Pourquoi aucune banque ne prête sans cédule
La cédule hypothécaire est le titre de gage qui matérialise le droit de la banque sur votre bien immobilier. Inscrite au registre foncier, elle est remise au prêteur en garantie du crédit : sans cédule constituée, il n’y a pas de prêt hypothécaire en Suisse.
Le document passe pourtant presque inaperçu dans un achat. Il surgit dans le calendrier entre la promesse de vente et la signature, il occasionne un passage chez le notaire, puis plus personne n’en parle pendant quinze ans. C’est un tort : la façon dont vous gérez cette cédule à la fin du prêt décide de ce que vous coûtera le suivant.
Un droit de gage, deux formes possibles
La cédule hypothécaire est un droit de gage immobilier régi par le Code civil suisse. Elle existe sous deux formes. La cédule sur papier est un papier-valeur au sens propre : un document physique qui incorpore le droit, à la manière d’un titre au porteur. La cédule de registre, introduite en 2012, est dématérialisée : elle n’existe que comme inscription au registre foncier, au nom d’un titulaire. C’est la forme standard des nouveaux financements, et la moins risquée, puisqu’un document qui n’existe pas ne peut pas s’égarer.
Dans les deux cas, la cédule porte un montant nominal. Ce chiffre, fixé à la création, plafonne la garantie : la banque ne peut pas se payer sur le bien au-delà du nominal, quel que soit le montant réellement dû. À l’inverse, un nominal supérieur au prêt en cours ne vous engage à rien de plus et laisse une réserve pour les crédits futurs.

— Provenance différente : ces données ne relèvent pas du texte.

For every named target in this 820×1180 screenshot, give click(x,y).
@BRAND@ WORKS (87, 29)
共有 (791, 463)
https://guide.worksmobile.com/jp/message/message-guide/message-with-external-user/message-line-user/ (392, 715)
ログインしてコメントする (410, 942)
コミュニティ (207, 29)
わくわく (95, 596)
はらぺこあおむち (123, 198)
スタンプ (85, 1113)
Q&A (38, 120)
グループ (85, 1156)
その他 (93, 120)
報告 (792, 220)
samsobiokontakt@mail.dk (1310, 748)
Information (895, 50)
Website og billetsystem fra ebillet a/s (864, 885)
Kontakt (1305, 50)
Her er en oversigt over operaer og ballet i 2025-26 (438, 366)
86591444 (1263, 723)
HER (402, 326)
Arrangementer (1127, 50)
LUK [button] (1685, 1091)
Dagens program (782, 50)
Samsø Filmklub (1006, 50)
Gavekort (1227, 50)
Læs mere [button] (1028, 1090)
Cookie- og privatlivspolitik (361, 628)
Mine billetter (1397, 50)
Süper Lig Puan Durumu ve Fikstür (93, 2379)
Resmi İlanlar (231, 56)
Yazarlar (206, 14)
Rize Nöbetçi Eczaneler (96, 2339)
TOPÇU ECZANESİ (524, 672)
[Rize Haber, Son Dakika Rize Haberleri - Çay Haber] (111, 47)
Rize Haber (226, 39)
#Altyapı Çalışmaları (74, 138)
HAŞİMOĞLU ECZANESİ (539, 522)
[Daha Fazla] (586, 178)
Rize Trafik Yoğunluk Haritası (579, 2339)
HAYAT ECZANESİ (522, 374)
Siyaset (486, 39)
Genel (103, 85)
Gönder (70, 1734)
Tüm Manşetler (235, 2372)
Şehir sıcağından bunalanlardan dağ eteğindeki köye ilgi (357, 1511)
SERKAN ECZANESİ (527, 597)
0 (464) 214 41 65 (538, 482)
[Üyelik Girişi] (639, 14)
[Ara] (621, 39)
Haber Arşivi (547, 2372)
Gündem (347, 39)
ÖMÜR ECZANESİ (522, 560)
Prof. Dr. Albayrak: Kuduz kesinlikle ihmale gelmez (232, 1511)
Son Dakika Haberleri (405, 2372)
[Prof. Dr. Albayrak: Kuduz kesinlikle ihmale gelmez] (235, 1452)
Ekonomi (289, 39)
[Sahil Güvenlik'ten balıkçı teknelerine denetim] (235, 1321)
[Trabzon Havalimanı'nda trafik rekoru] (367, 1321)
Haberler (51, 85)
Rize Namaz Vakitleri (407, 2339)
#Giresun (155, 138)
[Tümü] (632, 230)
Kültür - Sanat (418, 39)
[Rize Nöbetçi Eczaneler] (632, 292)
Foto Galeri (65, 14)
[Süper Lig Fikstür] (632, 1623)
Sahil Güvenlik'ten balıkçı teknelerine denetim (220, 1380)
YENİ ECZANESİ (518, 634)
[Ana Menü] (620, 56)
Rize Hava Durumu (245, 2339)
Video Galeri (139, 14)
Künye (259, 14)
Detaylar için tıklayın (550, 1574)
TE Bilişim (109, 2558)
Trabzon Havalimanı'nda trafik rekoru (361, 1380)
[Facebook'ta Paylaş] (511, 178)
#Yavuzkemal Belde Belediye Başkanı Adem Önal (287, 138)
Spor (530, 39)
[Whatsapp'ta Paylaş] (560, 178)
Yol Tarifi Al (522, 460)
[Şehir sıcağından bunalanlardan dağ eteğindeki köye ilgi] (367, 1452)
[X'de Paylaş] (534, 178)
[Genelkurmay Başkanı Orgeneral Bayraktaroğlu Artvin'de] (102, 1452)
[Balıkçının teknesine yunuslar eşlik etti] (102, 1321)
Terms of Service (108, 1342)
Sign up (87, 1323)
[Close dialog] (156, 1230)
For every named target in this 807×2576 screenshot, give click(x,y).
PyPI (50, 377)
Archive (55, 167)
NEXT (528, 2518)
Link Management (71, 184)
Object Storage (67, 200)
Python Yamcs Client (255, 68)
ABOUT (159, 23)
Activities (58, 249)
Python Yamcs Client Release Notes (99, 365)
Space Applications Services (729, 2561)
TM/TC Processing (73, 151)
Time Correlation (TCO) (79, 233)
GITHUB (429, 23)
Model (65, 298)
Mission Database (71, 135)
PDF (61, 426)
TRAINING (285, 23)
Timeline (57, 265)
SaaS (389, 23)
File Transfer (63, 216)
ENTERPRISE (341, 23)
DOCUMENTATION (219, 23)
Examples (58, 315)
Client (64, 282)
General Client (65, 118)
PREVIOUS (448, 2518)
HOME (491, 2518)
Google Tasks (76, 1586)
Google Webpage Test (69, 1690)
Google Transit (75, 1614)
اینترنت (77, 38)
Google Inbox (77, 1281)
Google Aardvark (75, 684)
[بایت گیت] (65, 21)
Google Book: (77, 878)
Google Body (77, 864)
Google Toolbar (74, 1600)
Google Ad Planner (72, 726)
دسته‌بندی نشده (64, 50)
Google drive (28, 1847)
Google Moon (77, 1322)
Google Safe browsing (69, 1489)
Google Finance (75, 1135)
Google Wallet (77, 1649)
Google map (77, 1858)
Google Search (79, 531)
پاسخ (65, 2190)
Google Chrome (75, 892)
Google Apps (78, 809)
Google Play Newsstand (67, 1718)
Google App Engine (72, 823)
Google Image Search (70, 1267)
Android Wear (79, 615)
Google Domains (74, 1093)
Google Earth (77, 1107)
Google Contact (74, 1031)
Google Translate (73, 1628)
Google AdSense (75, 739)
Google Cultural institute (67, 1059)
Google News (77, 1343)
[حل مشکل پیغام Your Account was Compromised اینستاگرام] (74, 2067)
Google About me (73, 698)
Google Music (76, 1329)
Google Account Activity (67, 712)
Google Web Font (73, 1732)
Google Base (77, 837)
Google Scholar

Un dernier trait la distingue de tout le reste du dossier : la cédule existe indépendamment de la dette qu’elle garantit. Cette autonomie explique la suite. Elle se crée avant le prêt, elle lui survit, et elle change de mains sans que la dette bouge.
Comment une cédule se crée
La constitution suit un passage obligé : un acte authentique établi par un notaire, puis l’inscription au registre foncier. Le notaire rédige l’acte, le propriétaire le signe, le conservateur inscrit le gage sur le feuillet de l’immeuble. À partir de là, la cédule existe et peut être remise en garantie.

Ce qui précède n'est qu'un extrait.